Dapat sangat membantu untuk menerima suplemen kolesterol atau meningkatkan asupan kolesterol melalui diet, untuk meningkatkan tingkat perkembangan dan mengurangi fotosensitifitas. Terkadang dikombinasikan dengan asam empedu.

Untuk intoleransi sinar matahari, disarankan bagi pasien ini untuk menggunakan tabir surya, kacamata hitam dan pakaian yang sesuai ketika pergi keluar.

Telah terbukti bahwa pasokan obat-obatan seperti simvastatin dapat mengurangi keparahan penyakit. Meskipun, karena fenotipe klinis terjadi selama kekurangan kolesterol dalam embriogenesis, itu harus diberikan pada waktu itu (Witsch-Baumgartner & Lanthaler, 2015).

Di sisi lain, obat antagonis dari prekursor kolesterol toksik yang berlebihan (7-dehydrocholesterol) juga dapat digunakan untuk mencegahnya meningkat. Suplemen vitamin E dapat membantu.

Jenis obat spesifik lain dapat membantu untuk gejala seperti muntah, gastroesophageal reflux atau sembelit.

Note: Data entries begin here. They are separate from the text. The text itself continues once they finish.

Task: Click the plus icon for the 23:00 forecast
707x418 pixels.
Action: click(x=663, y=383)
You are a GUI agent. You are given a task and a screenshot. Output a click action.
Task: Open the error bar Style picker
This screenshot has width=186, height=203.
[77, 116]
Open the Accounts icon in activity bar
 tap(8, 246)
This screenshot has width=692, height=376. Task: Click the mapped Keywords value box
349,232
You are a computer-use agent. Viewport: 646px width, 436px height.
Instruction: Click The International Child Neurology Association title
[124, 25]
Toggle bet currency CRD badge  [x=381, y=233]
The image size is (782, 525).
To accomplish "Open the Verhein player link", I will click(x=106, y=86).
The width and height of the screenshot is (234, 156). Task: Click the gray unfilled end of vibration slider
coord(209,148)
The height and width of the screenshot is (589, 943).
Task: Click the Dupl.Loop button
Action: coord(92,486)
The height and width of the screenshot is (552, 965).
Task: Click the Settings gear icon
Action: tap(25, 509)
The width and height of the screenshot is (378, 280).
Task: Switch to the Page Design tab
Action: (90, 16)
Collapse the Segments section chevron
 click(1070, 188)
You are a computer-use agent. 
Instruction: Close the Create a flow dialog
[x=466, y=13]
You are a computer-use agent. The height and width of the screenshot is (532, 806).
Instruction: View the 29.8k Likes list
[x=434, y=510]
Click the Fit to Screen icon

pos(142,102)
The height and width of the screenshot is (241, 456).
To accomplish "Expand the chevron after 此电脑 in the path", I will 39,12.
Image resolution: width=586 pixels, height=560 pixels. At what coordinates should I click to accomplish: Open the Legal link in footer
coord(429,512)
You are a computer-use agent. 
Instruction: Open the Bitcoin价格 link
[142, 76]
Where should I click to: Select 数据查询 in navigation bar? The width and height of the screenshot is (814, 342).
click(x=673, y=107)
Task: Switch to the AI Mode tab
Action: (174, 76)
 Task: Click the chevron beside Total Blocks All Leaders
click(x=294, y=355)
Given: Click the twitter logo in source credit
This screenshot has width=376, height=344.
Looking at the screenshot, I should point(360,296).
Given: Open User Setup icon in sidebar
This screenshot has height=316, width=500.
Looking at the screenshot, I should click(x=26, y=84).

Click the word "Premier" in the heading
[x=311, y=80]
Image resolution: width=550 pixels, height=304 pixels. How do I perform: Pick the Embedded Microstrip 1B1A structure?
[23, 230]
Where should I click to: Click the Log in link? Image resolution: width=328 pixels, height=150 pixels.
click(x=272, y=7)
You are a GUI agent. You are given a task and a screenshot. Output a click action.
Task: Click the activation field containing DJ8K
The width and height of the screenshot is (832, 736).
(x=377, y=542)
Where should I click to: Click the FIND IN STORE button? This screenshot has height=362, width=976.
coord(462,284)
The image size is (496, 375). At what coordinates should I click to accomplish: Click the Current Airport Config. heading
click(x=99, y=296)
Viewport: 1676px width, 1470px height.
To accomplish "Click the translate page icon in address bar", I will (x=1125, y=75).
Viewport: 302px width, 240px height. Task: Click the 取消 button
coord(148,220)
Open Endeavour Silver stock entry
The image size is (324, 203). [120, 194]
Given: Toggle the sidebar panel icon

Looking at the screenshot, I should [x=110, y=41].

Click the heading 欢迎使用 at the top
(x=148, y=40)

Pembedahan atau kawat gigi mungkin diperlukan jika ada kelainan fisik atau masalah otot yang terkait dengan sindrom ini seperti sumbing langit-langit, kelainan jantung, hipotonia otot atau perubahan genital..

Kesimpulannya, perlu untuk melanjutkan penelitian ke dalam sindrom ini sehingga perawatan yang lebih efektif dan spesifik dikembangkan.

Referensi

  1. Jiménez Ramírez, A.; Valdivia Alfaro, R.; Hernández González, L.; León Corrales, L.; Machín Valero, Y. dan Torrecilla, L. (2001). Sindrom Smith Lemli Opitz. Presentasi kasus dengan diagnosis biokimia. Lembaran Medis Espirituana, 3 (3).
  2. Sindrom Smith Lemli Opitz. (s.f.). Diperoleh pada 6 Juli 2016, dari National Organization for Rare Disorders (NORD).
  3. Sindrom Smith-Lemli-Opitz. (s.f.). Diperoleh pada 6 Juli 2016, dari University of Utah, Ilmu Kesehatan.
  4. Sindrom Smith-Lemli-Opitz. (s.f.). Diperoleh pada 6 Juli 2016, dari Counsyl.
  5. Sindrom Smith-Lemli-Opitz. (5 Juli 2016). Diperoleh dari Referensi Rumah Genetika.
  6. Steiner, R. (1 April 2015). Sindrom Smith-Lemli-Opitz. Diperoleh dari Medscape.
  7. Tint, G.S., Irons, M., Elias, E.R., dkk. (1994). Biosintesis kolesterol yang rusak terkait dengan sindrom Smith-Lemli-Opitz. N Engl J Med, 330: 107-113
  8. Witsch-Baumgartner, M., & Lanthaler, B. (2015). Ulang tahun suatu sindrom: peringatan 50 tahun Sindrom Smith-Lemli-Opitz. European Journal of Human Genetics, 23 (3), 277-278.